No, I didn’t light the fire, it’s December for gods sake! We should have been barbequeing! Maybe I should get some more wood in though, there was even a snow report on the news yesterday morning…

Broccoli flowers and a tiny Hover Fly. On the right there is an even tinier…. hmmm… I don’t know what that other flier is!
That 36 degrees is far too hot for me. I’m not a hot weather lover at all and looking at the insects in the garden I’m probably not the only one.
I want to do a bit of gardening, stripping out a bed and putting in some new stuff, but I am too lazy have been leaving that particular bit of garden to go crazy for the insects.
I love a nice neat garden but at the same time I love it when things start running to seed and are covered in flowers. The bees and other pollinators love it even more and flock in for their share.

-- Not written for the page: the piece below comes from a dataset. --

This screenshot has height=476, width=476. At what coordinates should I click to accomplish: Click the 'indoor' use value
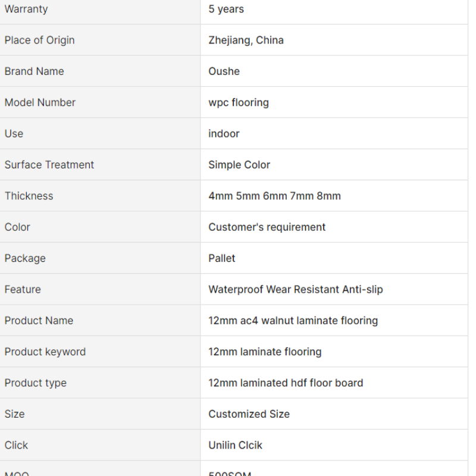(224, 133)
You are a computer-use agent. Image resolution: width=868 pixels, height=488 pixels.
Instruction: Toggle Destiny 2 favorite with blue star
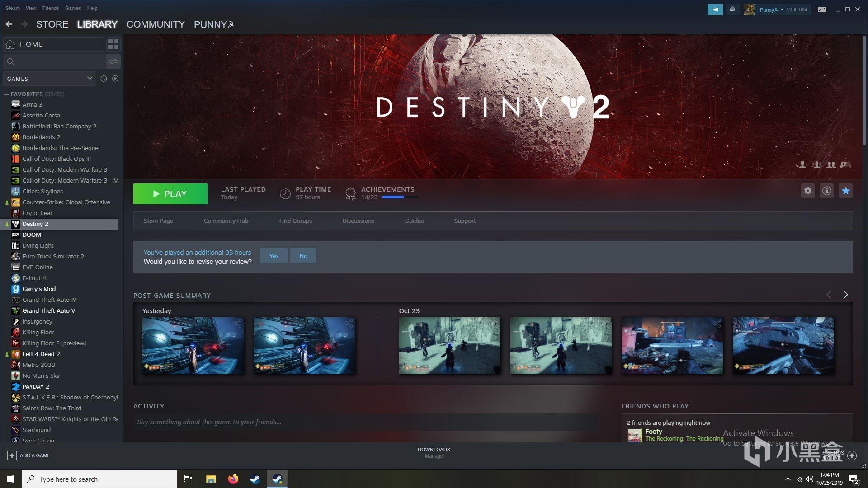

On Monday, when clearly the world was about to combust, I dragged myself outside to check if the chooks had enough fresh water.
I stepped off the back verandah into a shady patch of ground (the edges of which I hadn’t been overly attentive to with the mower, frogs live there) to find every weed blade of grass abuzz with Hover flies.
Usually these guys find a place to hover where they can hold position for as long as possible. Clearly the ability to do that is hugely attractive to the females of their species.
It just so happens that on this particular hot day the places they all wanted to hover were all in the shade. Rather than maintaining a polite distance from each other as they normally do, there were so many (hundreds!) they were all pretending that it was ok to be standing around on the same blade of grass waiting for a turn in the limited airspace.
I felt sorry for the poor fried things and, after finding the well-watered chooks happy now their muddy yard had turned back into a dust bath, I hunted down a shallow dish and filled it with water and old fish tank rocks (so they could walk about and drink, but not die a splashy death) so the hover flies could have a drink too.
I placed it near them and wondered if they would all share, or if I had just accidentally given one of the Hover Flies the best slice of hoverable real estate ever, and that the females would be flocking in for this bloke with the nice new swimming pool…..
After a few minutes I noticed that a some of them had managed drift in the right direction and snatch a drink. I guessed that over time any of them who wanted to would find a way to hover in the right spot, so I retired back to the interior and my own cold drink!